++++ SOURCE DOCUMENT

Here, religion agrees with science. The personal practice of religion is with the intent of bringing a person to wisdom. To be a scientifically-minded person is to seek knowledge. Wisdom and knowledge are each species of awareness. Both science and religion are ways of thinking that direct minds to an increase in awareness.

At this point, you could begin to disagree with me very strongly, but your only basis for disagreement would be in support of your own chosen position. If you are a believer in science, your disagreement might be that science directs your mind to awareness and religion doesn’t. And if you’re a religious person, you might say that religion makes you aware, but all those science-headed folks are not aware at all.

Thus we have one of the world’s oldest and most stubborn debates with the people on both sides pointing at the other side and saying, “those people just aren’t right!”

Am I laughing at you? Not really. I’m trying to get you to laugh with me. I’m trying to get you to see how ridiculous it is to continue disliking each other over something so subjective as the fact that we each take different paths to wisdom. Wisdom isn’t really a single destination after all. Wisdom is a process. If wisdom were something that just sits there doing nothing except saying, “Come to me, for I am Wisdom” then what good would it be? No, wisdom is a tool that a wise person uses for the many purposes involved in the living of a wise life.

The one thing that wisdom does not ask of you is that you become unaware.

Part of me is reluctant to appear to be holding your hand as I walk you through baby-steps to this important realization. It’s the part of me that is reluctant to insult your intelligence. I’m not smarter than you are. In fact there’s every possibility that you are smarter than I am. I am not writing this article in this way because I think I’m smarter than you are. I am writing this article in this way because of the type of specialist I am. Even though you may very well be much smarter than I, you also may have the need of my specialized professional services to do for you what you don’t know how to do for yourself.

I’m a mechanic.

I’m a specialty mechanic. In the current context, I am applying what I know as a specialty mechanic to a thought problem.

I know something that all mechanics know: there is no single tool that does every job. The next couple of paragraphs are going to illustrate and expand upon that point, eventually to tie that point in to the main topic of this entry. If you already know that one tool doesn’t do all jobs, you could skip a couple of paragraphs at this point—unless of course you enjoy reading as much as I enjoy writing.

++++++++

### [TASKS TO COMPLETE]
**A)** Recast the listing below as a Markdown table with the columns Row and Listing line, numbering each line in order and skipping blank lines. Leave the pictures out.
**B)** Extend the essay on science, religion, and wisdom, starting after its final sentence.

++++ PROVIDED DATA

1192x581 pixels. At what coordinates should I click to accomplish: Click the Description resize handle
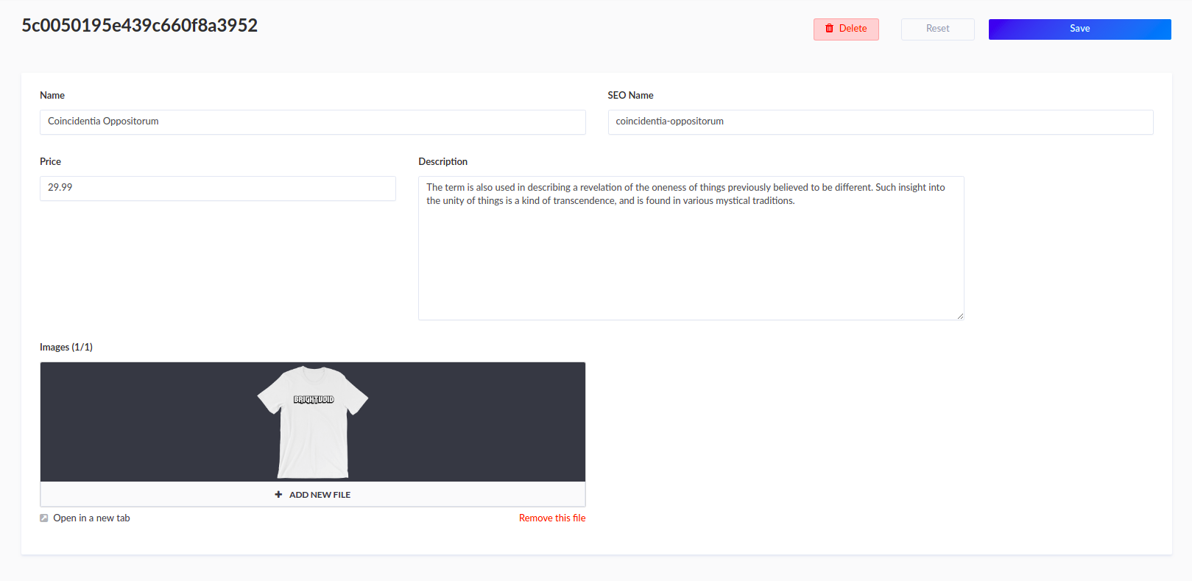pos(960,316)
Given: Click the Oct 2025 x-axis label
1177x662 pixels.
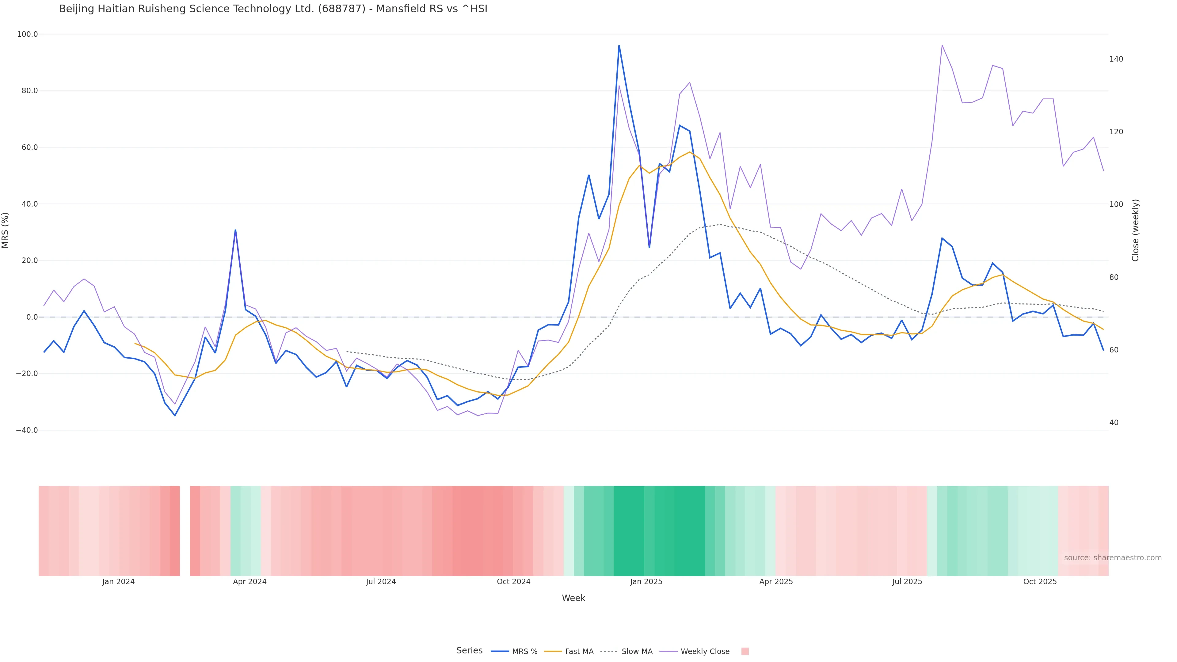Looking at the screenshot, I should pos(1039,582).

++++++++

### [ANSWER LIST]
**A)**
| Row | Listing line |
|---|---|
| 1 | 1192x581 pixels. At what coordinates should I click to accomplish: Click the Description resize handle |
| 2 | pos(960,316) |
| 3 | Given: Click the Oct 2025 x-axis label |
| 4 | 1177x662 pixels. |
| 5 | Looking at the screenshot, I should pos(1039,582). |

**B)**
I’m applying the idea of a tool to more than the common ideas of what tools are, but I believe the logic works in the same way and that it will be a useful thing to make an analogy between physical tools and thought-tools. Starting with common tools, a hammer doesn’t do what a screwdriver does, nor is a screwdriver a good hammer. You could use a screwdriver as a temporary hammer, but it won’t be a very good hammer. You can find a hybrid tool that is a hammer at one end and a screwdriver at the other end, but none of these is either a very good hammer OR a very good screwdriver. The best tools are highly specialized tools, made to do one thing well.

And the most accomplished humans are those who have the knowledge and the skill to do one thing very well. However, I’m not comparing a human to a tool. Each of us is a beautiful, unique, sensitive, loving, caring individual. It’s only the people who don’t know us well who tend to think of us as tools to be used for a certain purpose. If you are any type of specialist, you get used to having people think of you this way. You never really learn to enjoy having your human-ness undervalued in this way, but at the same time, it’s nice to be recognized for your skills. No one really likes being objectified, but being thought of as an object is better than not being thought of at all.

A hammer is a tool for pounding, a wrench is a tool for gripping and applying leverage, an automobile is a tool for transporting, a tuba is a tool for making a bass sound in a band that has a horn section. A pan is a tool for transferring heat in a controlled way from a fire to some substance that needs to be heated in a controlled fashion and all the various areas of learning are tools for thinking in a controlled fashion.

Now, even if (and it’s a very big if) science is the thought-tool that helps us better understand every aspect of our physical world, science still doesn’t do much to help us understand our own awareness and our own feelings. Science is a tool. There are many specialized sciences, each of them a good tool for one type of thought; each of them not much good outside of their own specialties.

A “new” science was created many years ago—called “philosophy”—to be an area of study that could link the other specialized sciences into a greater study of knowledge-in-general.

And verily, philosophy did go forth and yon in such ways that the thing designed to bring thinkers together became many things that keep thinkers apart, and behold there came to be realism and idealism and existentialism and antidisestablishmentarianism and (as John Lennon sang) ism, ism, ism, proving to us all that we could continue to disagree despite all attempts to unite.

Some systems of philosophy were somewhat successful at unifying sciences. But philosophy’s ego became swollen by its successes and philosophy began to suppose that it could treat spirituality as just another science. Spirituality IS NOT the same sort of science as logic, mathematics or chemistry, primarily because the variables in spirituality are too diverse and it is quite short-sighted to apply the spiritual “equations” that work for one person to another person. We each have our own sets of experiences and our own sets of observations and feelings about our experiences. If you look at it honestly (many people don’t) you understand that the primary concern of any person’s spiritual life has to do with “feeling right” toward one’s own existence.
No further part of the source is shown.